::: DOCUMENT SECTION :::
On my Mind
I’ve been thinking about fabric this week, about how our different individual identities and capabilities weave together to create something beautiful and generative with an identity all of its own.
I find metaphor helps. It may not be clinically accurate, and that’s the power of it. Metaphor leaves openings and makes connections that the certainty of precision can often exclude.
Weaving
When we create fabric, the warp is held longitudinally in tension, and the weft is then woven through it horizontally. Together, warp and weft combine function with form. Our societies and organisations are similar, with the warp being the institutions, expertise, legal structures that provide the tension, and the weft, or, as it called in North America, the fill, holds them together and creates the pattern and identity. If I may stretch the metaphor further, the warp provides the body and the weft the soul.
On that basis, we have warped organisations. We put all our attention into institutions and processes and the symbolic body whilst paying much less attention to the weft, the poetry, colour, texture and pattern that humanity brings. We end up with dull and weak fabric good only for the fast fashion of short term earnings.
Mycelium
We still know very little about mycelium, those networks that link everything that grows in the soil and moderate the health of all it connects. It is neither plant nor animal but something in between, a sort of weft going through the warp of the plants it connects and often controls. Rather like the importance of our humanity to business, it has been taken for granted for a very long time.
Mycelium is very sensitive to its environment, and pollution can kill individual species. Its answer is to adapt and delegate to other species as a substitute whilst it recovers. I think our mindless pursuit of efficiency in business does the same to our social structures.
Mycelium occupies huge areas – the most prominent web we know in Oregon is 2,400 years old and covers over 2000 acres. We are only beginning to understand something of its power and complexity, and we are still confused. The good news is that we know we’re confused, and the comparison to the importance of humanity in business is not a big jump to make, in my view.
Beauty
On to the last of my metaphors for today. Beauty is not a term that is often used in business, although thanks to the work of people like Alan Moore, it is finding its place. It is common sense really and has been a foundation stone of creative thinking since before philosophy became a topic. I won’t go into it here, as Alan’s work does it more justice than I can here. In his book “Do Build“, he asks thirteen important questions that should make us all stop and think. I’ve asked them of people I work with, and they never fail.
Fabric only becomes beautiful when we make it with love, and the ancient forest we walk through owes its beauty to the work of mycelium. Making business ugly when it can be beautiful is work for barbarians.
As we feel our way out of the pandemic, we have a chance to reflect and think about what business has become and what it might be.
As individuals, we are weft and mycelium, and we can change things for the better.
::: LISTED RECORDS :::
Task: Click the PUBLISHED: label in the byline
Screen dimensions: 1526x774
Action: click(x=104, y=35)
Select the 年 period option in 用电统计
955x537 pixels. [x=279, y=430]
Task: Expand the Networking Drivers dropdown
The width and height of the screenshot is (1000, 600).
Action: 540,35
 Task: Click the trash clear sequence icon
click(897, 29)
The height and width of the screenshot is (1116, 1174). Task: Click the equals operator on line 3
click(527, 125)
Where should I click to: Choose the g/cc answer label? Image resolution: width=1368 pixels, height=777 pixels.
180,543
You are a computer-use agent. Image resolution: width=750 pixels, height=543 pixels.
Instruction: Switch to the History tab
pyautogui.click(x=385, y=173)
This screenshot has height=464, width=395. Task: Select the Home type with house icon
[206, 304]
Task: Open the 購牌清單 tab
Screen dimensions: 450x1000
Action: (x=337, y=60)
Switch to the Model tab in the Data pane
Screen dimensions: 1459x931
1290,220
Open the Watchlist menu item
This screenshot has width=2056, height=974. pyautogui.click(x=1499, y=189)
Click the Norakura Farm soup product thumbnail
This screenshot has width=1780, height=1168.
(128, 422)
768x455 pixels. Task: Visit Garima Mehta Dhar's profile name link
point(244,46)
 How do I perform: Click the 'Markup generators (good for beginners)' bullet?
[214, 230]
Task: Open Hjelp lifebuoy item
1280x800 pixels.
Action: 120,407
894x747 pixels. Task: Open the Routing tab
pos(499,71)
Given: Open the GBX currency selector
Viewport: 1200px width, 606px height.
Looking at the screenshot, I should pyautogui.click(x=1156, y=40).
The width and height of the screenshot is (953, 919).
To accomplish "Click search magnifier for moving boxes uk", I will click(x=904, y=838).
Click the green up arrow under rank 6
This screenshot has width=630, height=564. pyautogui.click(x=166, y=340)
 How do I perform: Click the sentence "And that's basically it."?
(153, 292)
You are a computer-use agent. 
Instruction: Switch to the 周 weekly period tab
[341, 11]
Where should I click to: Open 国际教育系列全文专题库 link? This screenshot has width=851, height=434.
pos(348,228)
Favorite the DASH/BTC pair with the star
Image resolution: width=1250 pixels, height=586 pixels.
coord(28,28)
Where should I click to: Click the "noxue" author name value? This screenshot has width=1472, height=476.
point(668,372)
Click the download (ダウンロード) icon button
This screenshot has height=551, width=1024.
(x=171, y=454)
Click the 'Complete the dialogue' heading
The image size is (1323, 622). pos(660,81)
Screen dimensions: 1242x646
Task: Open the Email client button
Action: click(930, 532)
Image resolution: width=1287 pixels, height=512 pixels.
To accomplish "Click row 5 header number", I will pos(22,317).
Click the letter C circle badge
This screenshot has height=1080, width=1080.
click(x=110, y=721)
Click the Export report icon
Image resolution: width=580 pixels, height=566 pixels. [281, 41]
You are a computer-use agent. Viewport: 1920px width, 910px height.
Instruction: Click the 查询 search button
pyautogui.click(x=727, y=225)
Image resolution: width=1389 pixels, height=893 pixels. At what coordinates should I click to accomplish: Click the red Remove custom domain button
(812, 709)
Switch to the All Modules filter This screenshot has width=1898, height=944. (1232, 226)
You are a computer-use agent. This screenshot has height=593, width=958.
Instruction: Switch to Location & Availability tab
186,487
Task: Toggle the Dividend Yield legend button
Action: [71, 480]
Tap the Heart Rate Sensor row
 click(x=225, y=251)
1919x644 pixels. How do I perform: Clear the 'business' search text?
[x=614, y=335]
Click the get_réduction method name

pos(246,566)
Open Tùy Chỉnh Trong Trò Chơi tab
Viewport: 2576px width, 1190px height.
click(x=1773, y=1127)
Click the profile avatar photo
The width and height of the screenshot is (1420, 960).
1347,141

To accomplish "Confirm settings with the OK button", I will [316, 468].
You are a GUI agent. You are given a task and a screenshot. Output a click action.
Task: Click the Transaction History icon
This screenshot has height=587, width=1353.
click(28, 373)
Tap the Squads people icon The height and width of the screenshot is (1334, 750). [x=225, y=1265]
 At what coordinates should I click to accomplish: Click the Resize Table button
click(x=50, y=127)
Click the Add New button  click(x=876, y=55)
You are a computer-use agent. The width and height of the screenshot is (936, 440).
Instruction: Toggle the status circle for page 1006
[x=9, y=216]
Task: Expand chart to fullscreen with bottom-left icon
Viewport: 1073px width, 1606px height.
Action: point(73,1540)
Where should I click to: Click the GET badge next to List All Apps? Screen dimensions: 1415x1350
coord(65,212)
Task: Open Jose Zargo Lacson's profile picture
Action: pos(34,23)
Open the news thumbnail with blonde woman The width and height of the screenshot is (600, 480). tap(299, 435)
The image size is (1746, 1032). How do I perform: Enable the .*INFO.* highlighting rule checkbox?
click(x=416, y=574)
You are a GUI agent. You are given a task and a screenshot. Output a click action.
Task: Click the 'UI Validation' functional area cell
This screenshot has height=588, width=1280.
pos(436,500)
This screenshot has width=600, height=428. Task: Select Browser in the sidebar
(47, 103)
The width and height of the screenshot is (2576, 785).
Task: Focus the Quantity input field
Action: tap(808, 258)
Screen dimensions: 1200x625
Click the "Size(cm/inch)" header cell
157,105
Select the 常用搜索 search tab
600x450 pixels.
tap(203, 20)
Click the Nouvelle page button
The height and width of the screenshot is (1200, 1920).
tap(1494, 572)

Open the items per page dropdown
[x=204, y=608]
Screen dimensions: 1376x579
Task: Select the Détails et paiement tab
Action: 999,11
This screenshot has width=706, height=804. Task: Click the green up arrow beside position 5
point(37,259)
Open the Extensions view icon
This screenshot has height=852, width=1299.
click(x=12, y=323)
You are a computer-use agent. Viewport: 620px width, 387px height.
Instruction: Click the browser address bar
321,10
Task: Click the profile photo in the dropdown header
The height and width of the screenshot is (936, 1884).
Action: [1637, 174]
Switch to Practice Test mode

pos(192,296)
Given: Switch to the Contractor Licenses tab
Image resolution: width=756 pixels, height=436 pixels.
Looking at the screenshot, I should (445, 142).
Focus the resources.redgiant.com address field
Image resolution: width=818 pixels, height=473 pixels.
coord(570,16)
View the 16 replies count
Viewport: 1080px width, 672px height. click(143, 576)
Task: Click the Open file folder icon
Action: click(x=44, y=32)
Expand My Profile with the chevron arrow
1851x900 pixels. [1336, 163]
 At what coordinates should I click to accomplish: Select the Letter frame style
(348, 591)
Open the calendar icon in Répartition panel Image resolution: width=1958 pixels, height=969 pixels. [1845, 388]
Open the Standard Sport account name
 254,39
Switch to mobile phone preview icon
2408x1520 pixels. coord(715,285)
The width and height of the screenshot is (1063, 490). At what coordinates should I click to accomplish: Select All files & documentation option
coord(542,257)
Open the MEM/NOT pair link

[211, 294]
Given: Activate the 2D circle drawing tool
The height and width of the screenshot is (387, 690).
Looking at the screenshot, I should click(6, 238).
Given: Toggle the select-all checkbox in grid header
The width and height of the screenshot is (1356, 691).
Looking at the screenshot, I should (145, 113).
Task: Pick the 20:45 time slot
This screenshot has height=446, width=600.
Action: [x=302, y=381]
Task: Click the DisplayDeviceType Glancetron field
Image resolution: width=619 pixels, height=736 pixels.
:::
▶ QUESTIONS:
**A)** From the essay on fabric, mycelium and beauty, output the passage from "I find metaphor" up to and including "weft the soul.".
**B)** In the essay on fabric, mycelium and beauty, which things form the warp of societies and organizations? List them all.
The data is not needed for any of this work.

▶ TASK ANSWERS:
**A)**
I find metaphor helps. It may not be clinically accurate, and that’s the power of it. Metaphor leaves openings and makes connections that the certainty of precision can often exclude.
Weaving
When we create fabric, the warp is held longitudinally in tension, and the weft is then woven through it horizontally. Together, warp and weft combine function with form. Our societies and organisations are similar, with the warp being the institutions, expertise, legal structures that provide the tension, and the weft, or, as it called in North America, the fill, holds them together and creates the pattern and identity. If I may stretch the metaphor further, the warp provides the body and the weft the soul.

**B)**
- institutions
- expertise
- legal structures